"Poor Things," a rib-tickling and remarkably explicit reinterpretation of Frankenstein, received the prestigious Golden Lion award at the Venice Film Festival. Emma Stone, who portrayed a passionate reanimated corpse, left festival attendees in fits of laughter with her performance.
An ongoing Hollywood strike may have robbed Venice of its usual bevy of stars, but its strong selection showed the world's oldest film festival could still boast of its status as a launchpad for Oscar contenders.
"Poor Things" by Greek director Yorgos Lanthimos was labeled an "instant classic" by critics.

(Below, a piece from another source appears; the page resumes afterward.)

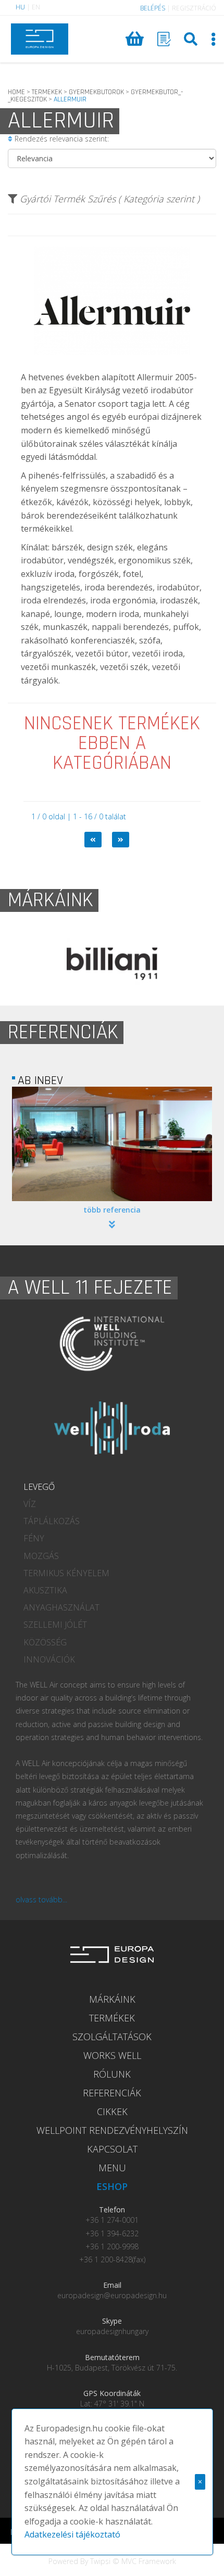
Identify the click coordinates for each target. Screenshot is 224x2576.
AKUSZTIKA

It looks set to repeat the success he had with his 2018 film, "The Favourite," which, after two awards at Venice, won a string of international prizes.
Stone plays Bella, a woman brought back to life with an infant's brain by a mad scientist (Willem Dafoe).
Accepting the award, Lanthimos said the film "couldn't exist without another incredible creature, Emma Stone," who could not appear due to the strike.
The film brilliantly skewers the way men try and fail to control the innocent Bella – particularly a rogueish Mark Ruffalo – triggering bursts of spontaneous applause and riotous laughter from audiences in Venice.
'Terrifying' AI threat
The Volpi Cup for best actress went to 25-year-old Cailee Spaeny for her portrayal of Elvis Presley's wife in Sofia Coppola's "Priscilla."
The best actor went to Peter Sarsgaard for his performance as a man suffering from dementia in the drama, "Memory," where he played alongside Jessica Chastain.
He used his speech to back the Hollywood strike and warn of the "terrifying" threat from artificial intelligence, one of the key issues in the dispute.
"If we lose that battle in the strike, our industry will be the first of many to fall," Sarsgaard said.
The runner-up Silver Lion went to Japan's Ryusuke Hamaguchi for "Evil Does Not Exist," a quiet and eerie eco-fable that follows his Oscar-winning "Drive My Car."
Venice audiences were floored by two brutal migrant dramas, and both went home with awards.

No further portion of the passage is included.